Newvelong - Instructions For Use, Price, Reviews, Tablet Analogues

Newvelong

Newvelong: instructions for use and reviews

1. 1. Release form and composition
2. 2. Pharmacological properties
3. 3. Indications for use
4. 4. Contraindications
5. 5. Method of application and dosage
6. 6. Side effects
7. 7. Overdose
8. 8. Special instructions
9. 9. Application during pregnancy and lactation
10. 10. Use in childhood
11. 11. In case of impaired renal function
12. 12. For violations of liver function
13. 13. Use in the elderly
14. 14. Drug interactions
15. 15. Analogs
16. 16. Terms and conditions of storage
17. 17. Terms of dispensing from pharmacies
18. 18. Reviews
19. 19. Price in pharmacies

Latin name: Newvelong

ATX code: N06AX16

Active ingredient: venlafaxine (Venlafaxine)

Producer: Laboratorios Liconsa, S. А (Laboratorios Liconsa, SA) (Italy)

Description and photo update: 03.10.2019

Newvelong is a drug with an antidepressant effect.

Release form and composition

The drug is available in the form of tablets of prolonged action, film-coated: biconvex, round, having a hole on one side, the color of the film shell is white (3 blisters together with instructions for the use of Newvelong in a carton box, each blister contains 10 tablets).

Composition of one prolonged-release film-coated tablet:

• active ingredient: venlafaxine (in the form of venlafaxine hydrochloride) - 75, 150 or 225 mg;
• additional ingredients: povidone K-90, MCC (microcrystalline cellulose), magnesium stearate, mannitol, macrogol, colloidal silicon dioxide;
• shell A (osmotic): macrogol, cellulose acetate 398-10 NF, cellulose acetate 320S NF;
• shell B (cosmetic): Opadray Y-30-18037 (lactose monohydrate, triacetin, hypromellose, silicon dioxide).

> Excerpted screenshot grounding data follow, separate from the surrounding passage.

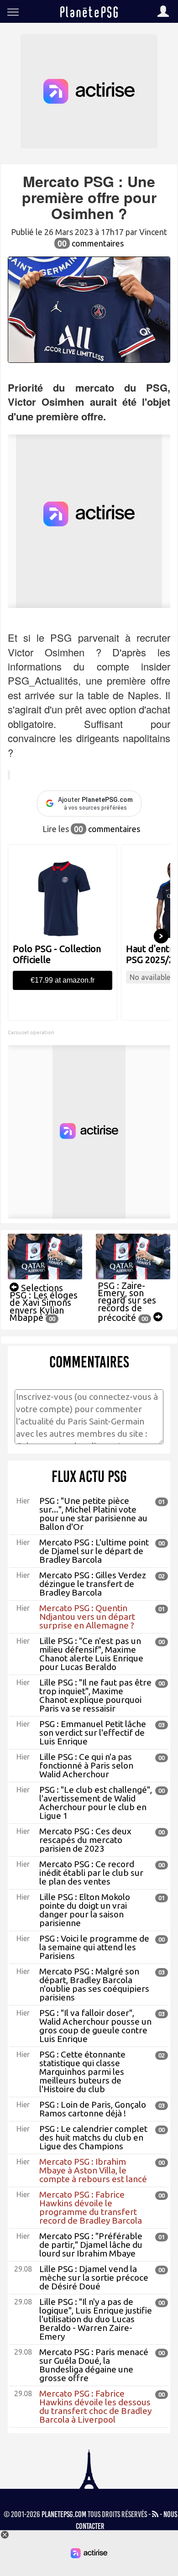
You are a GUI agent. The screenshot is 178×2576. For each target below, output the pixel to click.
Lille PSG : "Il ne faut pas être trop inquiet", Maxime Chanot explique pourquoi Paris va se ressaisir (95, 1695)
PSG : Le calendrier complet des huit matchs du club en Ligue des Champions (93, 2137)
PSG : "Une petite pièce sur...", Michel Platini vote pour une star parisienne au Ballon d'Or (93, 1514)
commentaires (91, 243)
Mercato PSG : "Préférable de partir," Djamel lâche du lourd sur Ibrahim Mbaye (90, 2244)
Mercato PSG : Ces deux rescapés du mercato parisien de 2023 (85, 1839)
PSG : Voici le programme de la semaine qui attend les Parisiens (94, 1947)
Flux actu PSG (89, 1476)
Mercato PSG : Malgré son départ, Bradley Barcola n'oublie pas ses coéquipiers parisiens (94, 1984)
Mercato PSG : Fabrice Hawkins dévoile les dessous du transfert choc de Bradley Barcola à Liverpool (95, 2406)
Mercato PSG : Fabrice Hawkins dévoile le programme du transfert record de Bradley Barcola (90, 2207)
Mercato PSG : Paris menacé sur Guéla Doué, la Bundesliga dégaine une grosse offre (93, 2365)
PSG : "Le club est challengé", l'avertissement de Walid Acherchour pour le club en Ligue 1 (95, 1803)
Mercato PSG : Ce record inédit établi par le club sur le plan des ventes (91, 1872)
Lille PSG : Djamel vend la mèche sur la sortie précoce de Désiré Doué (93, 2277)
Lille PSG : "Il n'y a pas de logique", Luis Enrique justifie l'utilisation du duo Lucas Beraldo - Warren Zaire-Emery (95, 2319)
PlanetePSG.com (64, 2514)
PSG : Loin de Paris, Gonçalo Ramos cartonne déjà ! (92, 2109)
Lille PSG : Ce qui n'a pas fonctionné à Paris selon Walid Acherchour (86, 1765)
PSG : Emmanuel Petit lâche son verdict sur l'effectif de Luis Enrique (92, 1732)
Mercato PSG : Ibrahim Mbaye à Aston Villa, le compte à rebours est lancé (93, 2170)
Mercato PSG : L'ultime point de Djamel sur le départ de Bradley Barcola (94, 1551)
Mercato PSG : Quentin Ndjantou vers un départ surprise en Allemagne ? (87, 1616)
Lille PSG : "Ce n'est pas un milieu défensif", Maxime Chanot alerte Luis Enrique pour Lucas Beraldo (91, 1654)
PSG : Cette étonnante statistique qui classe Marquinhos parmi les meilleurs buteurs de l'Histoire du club (82, 2071)
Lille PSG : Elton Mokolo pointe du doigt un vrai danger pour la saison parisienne (84, 1910)
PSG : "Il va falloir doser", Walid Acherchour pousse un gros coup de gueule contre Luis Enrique (95, 2026)
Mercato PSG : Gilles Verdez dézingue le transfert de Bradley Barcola (92, 1583)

Pharmacological properties

Pharmacodynamics

Venlafaxine is a structurally novel antidepressant that is a racemate with two active enantiomers. The antidepressant effect of the drug is due to its potentiating effect on neurotransmitter activity in the central nervous system (central nervous system).

Venlafaxine and O-desmethylvenlafaxine (the major metabolite of venlafaxine) are weak dopamine reuptake inhibitors and strong serotonin and norepinephrine reuptake inhibitors. The inhibition of serotonin reuptake by venlafaxine is weaker than that of selective serotonin reuptake inhibitors.

Pharmacokinetics

Pharmacokinetic parameters of venlafaxine:

• absorption: with a single dose of venlafaxine, at least 92% of the dose taken is absorbed internally. Absolute bioavailability varies within 45%. The maximum plasma concentration of venlafaxine and O-desmethylvenlafaxine after a single tablet dose is 6 ± 1.5 and 8.8 ± 2.2 hours, respectively;
• distribution: venlafaxine binds to plasma proteins by 27%, O-desmethylvenlafaxine - by 30%;
• metabolism: venlafaxine undergoes a pronounced first pass metabolism in the liver, where, with the participation of cytochrome P ₄₅₀ (isoenzyme CYP2D6), the active metabolite O-desmethylvenlafaxine is formed. The isoenzymes CYP3A3 and CYP3A4 are also involved in the process, under the influence of which venlafaxine decomposes to N-desmethylvenlafaxine and other metabolites. With a reduced activity of the isoenzyme CYP2D6, patients have a large exposure of venlafaxine (2-3 times) and a lower exposure of O-desmethylvenlafaxine (2-3 times);
• excretion: plasma clearance of venlafaxine and O-desmethylvenlafaxine is 1.3 and 0.4 l / h / kg, respectively. T _1/2 (half-life) of a prolonged-release drug is limited by the absorption rate and is equal to 15 ± 6 hours. T _{1/2 of} O-desmethylvenlafaxine - 11 hours. Approximately 87% of venlafaxine is excreted mainly by the kidneys within 2 days from the moment of taking Newvelong, of which 5% - unchanged, 26% - in the form of conjugated O-desmethylvenlafaxine, 29% - in the form of unconjugated O-desmethylvenlafaxine, 27% - in the form of other inactive metabolites.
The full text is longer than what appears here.